Converting rows into a categorical column using R-CodePudding

I have a transcribed interview and the data is organized as follows:

[1,]  "Interviewer"
[2,]  "What is your favorite food?"
[3,]  "Interviewee"
[4,]  "I love to eat pizza"
[5,]  "Interviewer"
[6,]  "Cool. But have you ever tried eating salad?"
[7,]  "Interviewee "
[8,]  "Yeah..."
[9,]  "Interviewer"
[10,] "I love salad, pizza is bad."
[11,] "Interviewee "
[12,] "I don't totally agree"

I would like to remove the author of the speech from the rows and turn it into a categorical column, as in the example:

      [,1]                [,2]  
[1,]  "Interviewer"       "What is your favorite food?"
[2,]  "Interviewee"       "I love to eat pizza"
[3,]  "Interviewer"       "Cool. But have you ever tried eating a salad?"
[4,]  "Interviewee"       "Yeah..."
[5,]  "Interviewer"       "I love salad, pizza is bad."
[6,]  "Interviewee"       "I don't totally agree"

The interview considers the conversation between two people. Does anyone know how to do this? Thanks in advance!

CodePudding user response：

Here is an alternative approach:

library(tidyverse)

tibble(v1 = v1) %>% 
  mutate(v2 = lead(v1)) %>% 
  filter(row_number() %% 2 == 1) %>% 
  as.matrix()

     v1             v2                                           
[1,] "Interviewer"  "What is your favorite food?"                
[2,] "Interviewee"  "I love to eat pizza"                        
[3,] "Interviewer"  "Cool. But have you ever tried eating salad?"
[4,] "Interviewee " "Yeah..."                                    
[5,] "Interviewer"  "I love salad, pizza is bad."                
[6,] "Interviewee " "I don't totally agree"

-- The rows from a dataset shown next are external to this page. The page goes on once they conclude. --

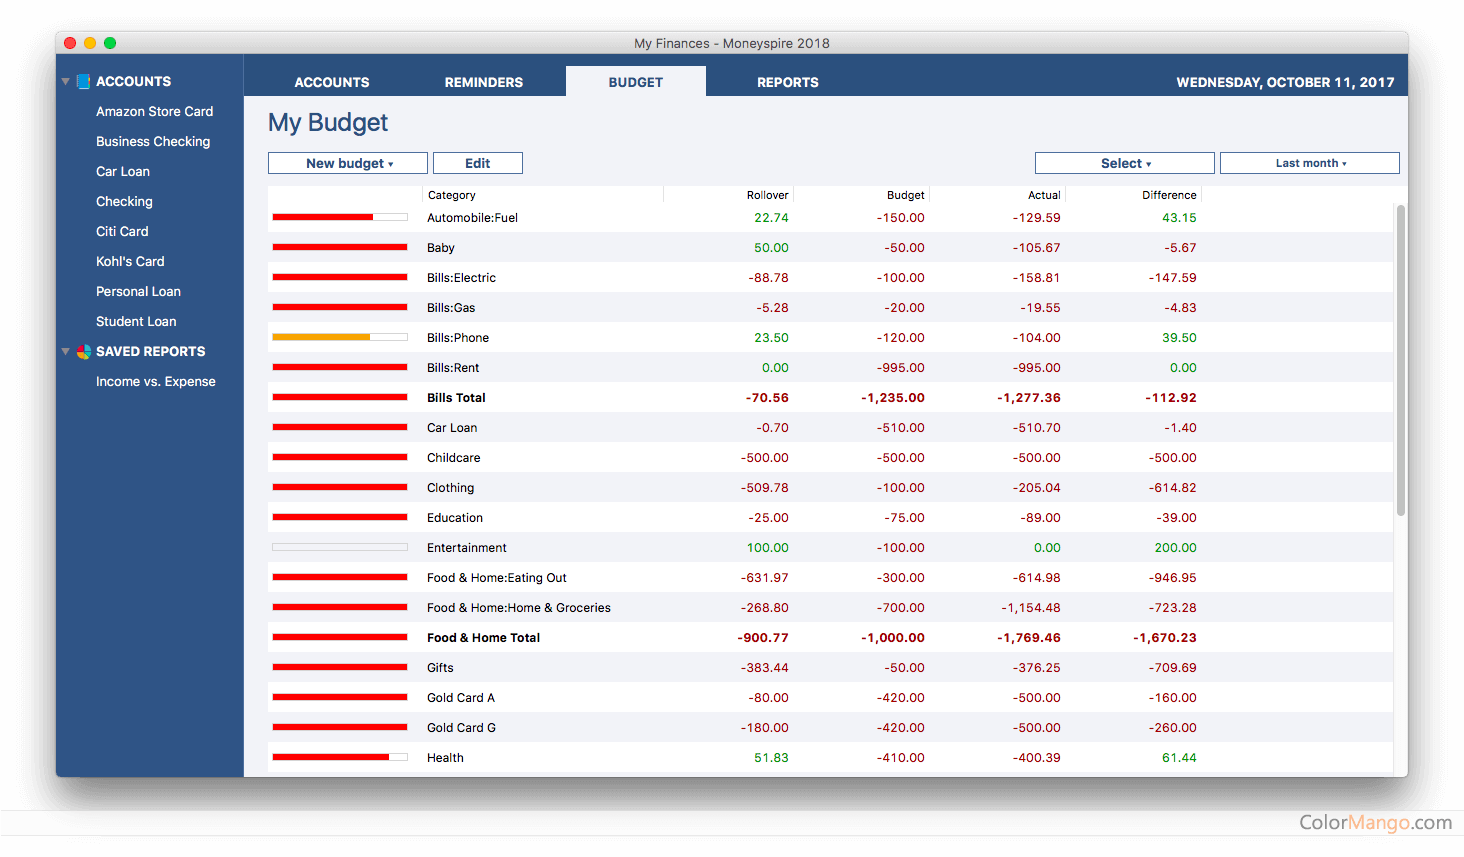1464x857 pixels.
Task: Click the empty Entertainment progress bar
Action: click(x=339, y=548)
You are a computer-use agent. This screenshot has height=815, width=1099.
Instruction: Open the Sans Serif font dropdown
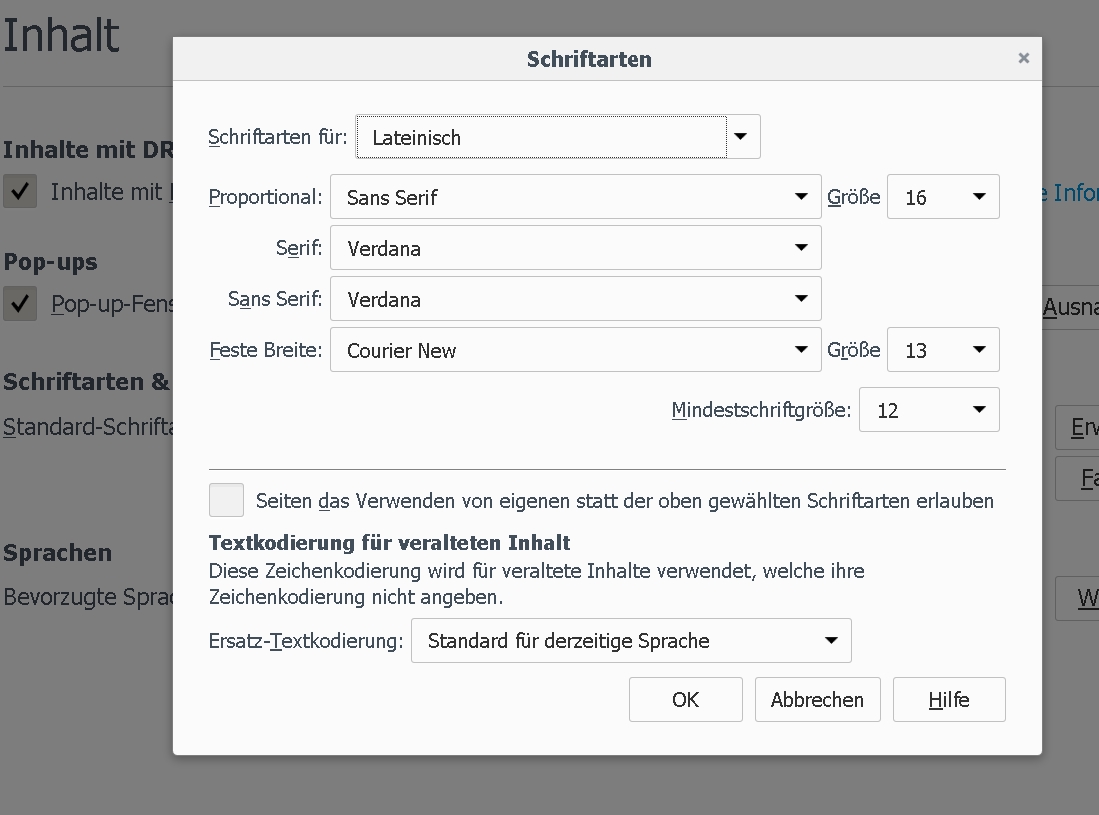[x=575, y=299]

CodePudding user response：

We can create a grouping variable with grepl on the 'Interview' keyword, split and rbind

do.call(rbind, split(v1, cumsum(grepl("^Interview", v1))))

-output

 [,1]           [,2]                                         
1 "Interviewer"  "What is your favorite food?"                
2 "Interviewee"  "I love to eat pizza"                        
3 "Interviewer"  "Cool. But have you ever tried eating salad?"
4 "Interviewee " "Yeah..."                                    
5 "Interviewer"  "I love salad, pizza is bad."                
6 "Interviewee " "I don't totally agree"

If these are alternate elements, then either use a recycling index to create two columns

cbind(v1[c(TRUE, FALSE)], v1[c(FALSE, TRUE)])
     [,1]           [,2]                                         
[1,] "Interviewer"  "What is your favorite food?"                
[2,] "Interviewee"  "I love to eat pizza"                        
[3,] "Interviewer"  "Cool. But have you ever tried eating salad?"
[4,] "Interviewee " "Yeah..."                                    
[5,] "Interviewer"  "I love salad, pizza is bad."                
[6,] "Interviewee " "I don't totally agree"

Or use matrix

matrix(v1, ncol = 2, byrow = TRUE)
     [,1]           [,2]                                         
[1,] "Interviewer"  "What is your favorite food?"                
[2,] "Interviewee"  "I love to eat pizza"                        
[3,] "Interviewer"  "Cool. But have you ever tried eating salad?"
[4,] "Interviewee " "Yeah..."                                    
[5,] "Interviewer"  "I love salad, pizza is bad."                
[6,] "Interviewee " "I don't totally agree"

data

v1 <- c("Interviewer", "What is your favorite food?", "Interviewee", 
"I love to eat pizza", "Interviewer", 
"Cool. But have you ever tried eating salad?", 
"Interviewee ", "Yeah...", "Interviewer", "I love salad, pizza is bad.", 
"Interviewee ", "I don't totally agree")